Carry on the post about the VA's partial Freedom of Information Act response on C-123 documents from the point where it stops.

● **Excerpted text**
==========

19 September 2014

VA's Partial Response to Freedom of Information Act Request for C-123 Documents - deception revealed

Today, VA released just a small, incomplete set of of documents in response to a series of veterans' Freedom of Information Act requests, taking years to meet this legal requirement. More documents have been promised by VA’s Office of General Counsel.

These materials, incomplete though they are, clearly validate C-123 veterans' assertions that Veterans Health Administration has for three years conducted an inappropriate agenda of frustrating claims for illnesses associated with Agent Orange exposure.

Most telling is VA's instruction to Decision Review Officers to deny all claims from these veterans, while at the same time VA was telling veterans and their Congressional representatives that claims "are evaluated on a case-by-case basis." The only such claim to ever be approved (LtCol Paul Bailey, by Manchester VARO DRO) is cited as an example of what VBA and VHA want prevented.

This is the kind of deception by VA staff intent on their agenda, as the Associated Press reported, of "drawing the line somewhere" to prevent perfectly correct Agent Orange exposure claims. We'd thought the scheme was unofficial, until reading these documents which show that Veterans Health Administration as promised, "will never permit C-123 claims." (Deputy Chief Consultant, Post Deployment Health.)

==========

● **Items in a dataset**
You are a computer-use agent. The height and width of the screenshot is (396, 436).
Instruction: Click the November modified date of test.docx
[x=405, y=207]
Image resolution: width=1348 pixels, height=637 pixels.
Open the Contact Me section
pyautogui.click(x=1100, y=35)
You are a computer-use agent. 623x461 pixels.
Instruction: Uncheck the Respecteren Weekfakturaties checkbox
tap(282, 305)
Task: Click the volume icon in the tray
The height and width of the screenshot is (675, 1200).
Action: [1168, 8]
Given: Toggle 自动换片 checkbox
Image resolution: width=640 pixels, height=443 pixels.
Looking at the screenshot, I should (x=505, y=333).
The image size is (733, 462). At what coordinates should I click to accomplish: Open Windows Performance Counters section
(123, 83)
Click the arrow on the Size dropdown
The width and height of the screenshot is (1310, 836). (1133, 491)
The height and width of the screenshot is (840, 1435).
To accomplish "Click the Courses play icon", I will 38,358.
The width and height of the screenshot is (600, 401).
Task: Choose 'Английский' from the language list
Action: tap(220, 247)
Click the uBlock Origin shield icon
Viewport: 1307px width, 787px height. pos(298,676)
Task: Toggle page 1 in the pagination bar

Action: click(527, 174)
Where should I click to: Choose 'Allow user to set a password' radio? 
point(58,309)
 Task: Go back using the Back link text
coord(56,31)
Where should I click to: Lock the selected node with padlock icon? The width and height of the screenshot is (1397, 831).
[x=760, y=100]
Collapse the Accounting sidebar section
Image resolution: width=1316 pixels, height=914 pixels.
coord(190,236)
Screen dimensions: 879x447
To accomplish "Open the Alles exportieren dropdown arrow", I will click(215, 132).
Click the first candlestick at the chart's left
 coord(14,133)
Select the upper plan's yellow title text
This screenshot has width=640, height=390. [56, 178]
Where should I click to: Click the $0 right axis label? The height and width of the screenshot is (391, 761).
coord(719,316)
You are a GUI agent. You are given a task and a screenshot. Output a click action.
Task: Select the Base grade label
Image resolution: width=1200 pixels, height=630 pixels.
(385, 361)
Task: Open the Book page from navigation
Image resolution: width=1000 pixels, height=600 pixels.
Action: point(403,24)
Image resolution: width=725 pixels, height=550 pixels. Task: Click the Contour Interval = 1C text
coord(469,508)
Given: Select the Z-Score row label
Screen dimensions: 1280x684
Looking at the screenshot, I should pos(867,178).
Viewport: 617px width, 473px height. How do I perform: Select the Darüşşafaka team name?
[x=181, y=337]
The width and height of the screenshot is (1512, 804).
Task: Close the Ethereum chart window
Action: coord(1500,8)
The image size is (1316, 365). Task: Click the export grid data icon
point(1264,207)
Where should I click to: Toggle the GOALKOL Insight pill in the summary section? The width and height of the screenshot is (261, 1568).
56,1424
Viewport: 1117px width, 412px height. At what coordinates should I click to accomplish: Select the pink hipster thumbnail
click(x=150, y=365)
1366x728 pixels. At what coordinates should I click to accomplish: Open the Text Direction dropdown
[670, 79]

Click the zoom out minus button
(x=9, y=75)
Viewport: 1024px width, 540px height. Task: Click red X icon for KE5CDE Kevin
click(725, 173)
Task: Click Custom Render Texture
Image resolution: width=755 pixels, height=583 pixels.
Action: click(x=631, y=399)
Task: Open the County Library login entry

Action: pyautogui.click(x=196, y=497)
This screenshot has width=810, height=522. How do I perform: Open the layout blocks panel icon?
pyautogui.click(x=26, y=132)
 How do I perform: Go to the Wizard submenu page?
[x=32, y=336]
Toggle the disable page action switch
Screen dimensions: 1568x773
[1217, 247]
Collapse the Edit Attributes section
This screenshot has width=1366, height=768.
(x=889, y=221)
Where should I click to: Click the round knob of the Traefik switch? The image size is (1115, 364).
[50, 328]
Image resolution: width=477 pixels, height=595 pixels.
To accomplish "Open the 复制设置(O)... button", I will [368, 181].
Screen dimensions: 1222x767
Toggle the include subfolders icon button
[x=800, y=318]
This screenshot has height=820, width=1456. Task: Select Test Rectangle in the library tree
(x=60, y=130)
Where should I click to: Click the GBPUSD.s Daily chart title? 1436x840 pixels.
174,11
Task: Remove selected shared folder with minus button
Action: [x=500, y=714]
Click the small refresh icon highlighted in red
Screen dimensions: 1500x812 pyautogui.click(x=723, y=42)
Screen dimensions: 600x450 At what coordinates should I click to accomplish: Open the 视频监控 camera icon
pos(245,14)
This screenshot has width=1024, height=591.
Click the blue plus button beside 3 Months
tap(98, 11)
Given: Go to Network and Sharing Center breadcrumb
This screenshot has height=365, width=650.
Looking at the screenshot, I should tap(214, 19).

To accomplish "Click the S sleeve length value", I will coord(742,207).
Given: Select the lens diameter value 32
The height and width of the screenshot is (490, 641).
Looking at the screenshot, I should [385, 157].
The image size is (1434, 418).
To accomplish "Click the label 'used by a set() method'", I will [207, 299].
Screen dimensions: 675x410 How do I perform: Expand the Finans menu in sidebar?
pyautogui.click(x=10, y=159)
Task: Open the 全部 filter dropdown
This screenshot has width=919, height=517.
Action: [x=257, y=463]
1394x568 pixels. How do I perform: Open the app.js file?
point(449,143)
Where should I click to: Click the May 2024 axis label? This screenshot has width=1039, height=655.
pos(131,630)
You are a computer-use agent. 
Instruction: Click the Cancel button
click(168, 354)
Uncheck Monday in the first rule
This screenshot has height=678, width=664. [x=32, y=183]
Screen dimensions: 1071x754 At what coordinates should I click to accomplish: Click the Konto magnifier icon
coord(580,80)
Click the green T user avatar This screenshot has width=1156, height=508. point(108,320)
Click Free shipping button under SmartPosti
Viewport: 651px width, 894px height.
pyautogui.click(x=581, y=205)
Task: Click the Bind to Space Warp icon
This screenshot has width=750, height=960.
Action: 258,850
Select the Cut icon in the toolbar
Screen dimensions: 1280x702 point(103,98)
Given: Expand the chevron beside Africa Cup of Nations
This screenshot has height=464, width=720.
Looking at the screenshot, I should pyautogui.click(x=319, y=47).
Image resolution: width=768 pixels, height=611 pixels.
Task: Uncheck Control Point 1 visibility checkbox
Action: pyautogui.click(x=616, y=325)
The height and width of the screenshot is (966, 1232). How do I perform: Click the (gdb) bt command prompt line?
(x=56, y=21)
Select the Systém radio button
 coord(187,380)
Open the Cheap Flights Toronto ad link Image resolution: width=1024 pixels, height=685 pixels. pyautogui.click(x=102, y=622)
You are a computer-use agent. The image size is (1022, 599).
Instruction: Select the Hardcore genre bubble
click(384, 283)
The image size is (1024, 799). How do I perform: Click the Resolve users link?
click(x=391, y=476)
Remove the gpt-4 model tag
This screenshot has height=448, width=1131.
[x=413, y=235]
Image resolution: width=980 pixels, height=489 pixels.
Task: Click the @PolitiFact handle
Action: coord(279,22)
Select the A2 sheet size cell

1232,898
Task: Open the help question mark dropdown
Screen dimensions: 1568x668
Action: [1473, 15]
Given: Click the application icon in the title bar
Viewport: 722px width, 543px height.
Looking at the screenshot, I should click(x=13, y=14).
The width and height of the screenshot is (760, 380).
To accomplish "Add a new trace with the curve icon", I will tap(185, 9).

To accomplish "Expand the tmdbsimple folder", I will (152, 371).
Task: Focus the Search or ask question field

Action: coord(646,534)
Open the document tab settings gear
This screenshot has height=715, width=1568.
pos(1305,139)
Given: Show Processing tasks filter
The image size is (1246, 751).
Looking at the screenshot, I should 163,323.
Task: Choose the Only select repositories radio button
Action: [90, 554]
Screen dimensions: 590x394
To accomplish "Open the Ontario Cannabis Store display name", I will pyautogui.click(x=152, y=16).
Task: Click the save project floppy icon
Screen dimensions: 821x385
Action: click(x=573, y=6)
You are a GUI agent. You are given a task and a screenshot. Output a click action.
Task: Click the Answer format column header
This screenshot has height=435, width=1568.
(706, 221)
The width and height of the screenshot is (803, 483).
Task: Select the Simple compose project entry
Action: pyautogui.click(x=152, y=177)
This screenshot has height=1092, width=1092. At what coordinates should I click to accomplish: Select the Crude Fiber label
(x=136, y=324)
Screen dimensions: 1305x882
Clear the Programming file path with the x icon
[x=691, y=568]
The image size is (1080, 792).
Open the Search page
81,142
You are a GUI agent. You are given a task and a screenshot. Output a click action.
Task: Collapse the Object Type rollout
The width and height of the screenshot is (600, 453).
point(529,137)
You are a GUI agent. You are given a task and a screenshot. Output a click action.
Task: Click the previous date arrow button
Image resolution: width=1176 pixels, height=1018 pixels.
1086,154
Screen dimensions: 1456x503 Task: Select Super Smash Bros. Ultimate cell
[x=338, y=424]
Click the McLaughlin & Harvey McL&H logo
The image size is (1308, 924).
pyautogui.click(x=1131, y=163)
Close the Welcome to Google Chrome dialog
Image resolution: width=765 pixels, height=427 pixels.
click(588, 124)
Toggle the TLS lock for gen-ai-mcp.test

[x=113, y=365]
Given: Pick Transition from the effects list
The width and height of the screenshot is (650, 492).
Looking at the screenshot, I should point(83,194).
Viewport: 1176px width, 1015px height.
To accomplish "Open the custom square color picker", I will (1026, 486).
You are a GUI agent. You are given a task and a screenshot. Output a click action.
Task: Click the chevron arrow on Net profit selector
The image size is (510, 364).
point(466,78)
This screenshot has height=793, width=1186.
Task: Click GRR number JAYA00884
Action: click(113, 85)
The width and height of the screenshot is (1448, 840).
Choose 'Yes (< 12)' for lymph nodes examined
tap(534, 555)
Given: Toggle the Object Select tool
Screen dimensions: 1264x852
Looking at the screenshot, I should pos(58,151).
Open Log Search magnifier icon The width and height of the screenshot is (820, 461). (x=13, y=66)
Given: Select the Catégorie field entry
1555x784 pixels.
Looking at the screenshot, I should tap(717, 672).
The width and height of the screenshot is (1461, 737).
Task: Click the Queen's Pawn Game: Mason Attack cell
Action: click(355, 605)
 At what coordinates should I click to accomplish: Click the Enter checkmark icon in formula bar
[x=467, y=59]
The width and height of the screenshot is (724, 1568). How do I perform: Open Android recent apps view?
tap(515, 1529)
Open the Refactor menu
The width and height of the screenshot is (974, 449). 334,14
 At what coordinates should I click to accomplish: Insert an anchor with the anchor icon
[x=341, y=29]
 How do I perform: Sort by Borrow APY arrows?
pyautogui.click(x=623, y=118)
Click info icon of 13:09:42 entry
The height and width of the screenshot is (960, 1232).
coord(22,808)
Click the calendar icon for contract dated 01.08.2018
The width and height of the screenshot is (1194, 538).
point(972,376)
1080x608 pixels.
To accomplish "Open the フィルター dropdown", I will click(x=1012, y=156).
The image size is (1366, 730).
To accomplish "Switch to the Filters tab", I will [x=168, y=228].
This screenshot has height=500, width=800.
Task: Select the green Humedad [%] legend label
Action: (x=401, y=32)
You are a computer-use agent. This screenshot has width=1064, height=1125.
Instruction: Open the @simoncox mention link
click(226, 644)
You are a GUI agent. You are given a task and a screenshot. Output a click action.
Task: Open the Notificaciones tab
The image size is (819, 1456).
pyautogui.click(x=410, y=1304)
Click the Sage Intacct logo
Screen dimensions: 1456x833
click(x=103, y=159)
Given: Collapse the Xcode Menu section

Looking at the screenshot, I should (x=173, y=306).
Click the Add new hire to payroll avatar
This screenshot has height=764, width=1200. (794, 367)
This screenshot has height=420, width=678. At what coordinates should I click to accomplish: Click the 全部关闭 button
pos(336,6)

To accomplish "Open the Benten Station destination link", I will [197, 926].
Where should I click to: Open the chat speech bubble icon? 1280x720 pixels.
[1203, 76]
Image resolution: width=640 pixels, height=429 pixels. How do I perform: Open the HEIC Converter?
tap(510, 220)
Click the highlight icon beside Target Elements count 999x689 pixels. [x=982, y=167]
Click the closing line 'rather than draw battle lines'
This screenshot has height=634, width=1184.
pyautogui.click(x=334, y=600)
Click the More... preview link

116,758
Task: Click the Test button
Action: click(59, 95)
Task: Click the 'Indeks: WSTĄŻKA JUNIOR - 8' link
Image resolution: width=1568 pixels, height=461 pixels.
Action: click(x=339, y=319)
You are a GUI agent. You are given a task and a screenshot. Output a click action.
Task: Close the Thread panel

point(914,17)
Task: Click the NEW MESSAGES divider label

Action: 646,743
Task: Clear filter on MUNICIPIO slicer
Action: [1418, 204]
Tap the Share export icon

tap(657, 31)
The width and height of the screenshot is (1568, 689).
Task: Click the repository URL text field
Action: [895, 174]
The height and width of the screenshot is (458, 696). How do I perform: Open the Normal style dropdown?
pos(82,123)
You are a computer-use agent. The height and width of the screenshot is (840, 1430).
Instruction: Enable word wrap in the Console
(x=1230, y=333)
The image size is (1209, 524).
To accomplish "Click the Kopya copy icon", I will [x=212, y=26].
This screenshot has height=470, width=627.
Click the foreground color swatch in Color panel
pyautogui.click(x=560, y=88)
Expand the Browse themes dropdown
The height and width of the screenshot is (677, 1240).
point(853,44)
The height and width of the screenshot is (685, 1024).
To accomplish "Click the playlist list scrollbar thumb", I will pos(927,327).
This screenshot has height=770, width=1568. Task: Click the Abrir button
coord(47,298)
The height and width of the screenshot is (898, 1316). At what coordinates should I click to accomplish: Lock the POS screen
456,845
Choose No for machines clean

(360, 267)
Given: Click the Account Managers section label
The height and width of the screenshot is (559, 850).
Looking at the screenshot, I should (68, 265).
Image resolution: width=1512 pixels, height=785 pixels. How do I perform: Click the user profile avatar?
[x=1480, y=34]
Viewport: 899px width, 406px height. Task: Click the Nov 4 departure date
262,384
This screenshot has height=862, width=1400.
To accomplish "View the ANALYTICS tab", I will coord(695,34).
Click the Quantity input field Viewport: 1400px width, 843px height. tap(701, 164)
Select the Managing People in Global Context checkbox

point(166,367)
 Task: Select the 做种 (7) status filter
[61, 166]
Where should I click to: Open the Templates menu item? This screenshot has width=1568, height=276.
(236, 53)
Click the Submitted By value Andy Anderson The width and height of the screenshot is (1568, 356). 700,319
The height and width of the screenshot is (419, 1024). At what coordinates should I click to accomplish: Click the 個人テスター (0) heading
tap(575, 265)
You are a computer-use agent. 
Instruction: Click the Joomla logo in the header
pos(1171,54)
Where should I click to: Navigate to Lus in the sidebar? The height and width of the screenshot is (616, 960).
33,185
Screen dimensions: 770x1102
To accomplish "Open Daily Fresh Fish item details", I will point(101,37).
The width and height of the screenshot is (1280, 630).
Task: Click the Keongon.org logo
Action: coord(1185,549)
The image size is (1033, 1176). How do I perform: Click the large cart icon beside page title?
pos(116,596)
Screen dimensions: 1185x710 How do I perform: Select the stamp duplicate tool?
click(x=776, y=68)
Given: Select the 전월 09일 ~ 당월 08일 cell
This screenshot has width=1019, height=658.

==========

● **Reply to the exercise**
Below is the "C-123 AO Talking Points" memo VHA distributed to summarize VA's position against C-123 veterans. The most offensive, and most telling of VA's determination to deny exposure claims is the last point: VA says no matter how much scientific opinion and data, and findings from other federal agencies or any other evidence the veterans submit, none of it is to be permitted to "overcome VHA scientific data." However, that "scientific data" was merely a set of old publications, carefully selected to prevent any support of the veterans' side of the issue.
"AO exposure based on stateside service aboard C-123 aircraft previously flown in  Vietnam for AO aerial spray missions  
 Not covered by VA statutory presumption of AO exposure for Vietnam Veterans 
 No VA statutory or regulatory provisions to acknowledge AO exposure based on “remote” or “secondary” exposure 
 No acknowledgement of direct facts-found exposure because no evidence that any residual TCDD on aircraft was biologically available to crewmembers 
 Insufficient scientific evidence to establish a medical nexus between service on post-Vietnam aircraft and diseases associated by VA with AO exposure 
Opinions by scientists supporting stateside C-123 Veterans stating that TCDD was present in the aircraft and that this led to “exposure” is insufficient to overcome VHA scientific data showing no bioavailability (i.e. no routes for human body entry) for any TCDD residuals in aircraft" 
It is vital to note that both VHA and VBA are deceptive in C-123 claims processing. Veterans are assured repeatedly that our claims are considered on a case-by-case basis, yet VAROs are given instructions that claims are to be automatically denied. VBA even explains in "C-123 AO Slides," #Six" that this is because otherwise,
"BVA post-Vietnam C-123 grants can lead to a public perception that the “US Government” has verified such exposure. [e.g. BVA grants of AO exposure on Okinawa, despite no valid evidence, has generated investigations by
the Japanese Government] "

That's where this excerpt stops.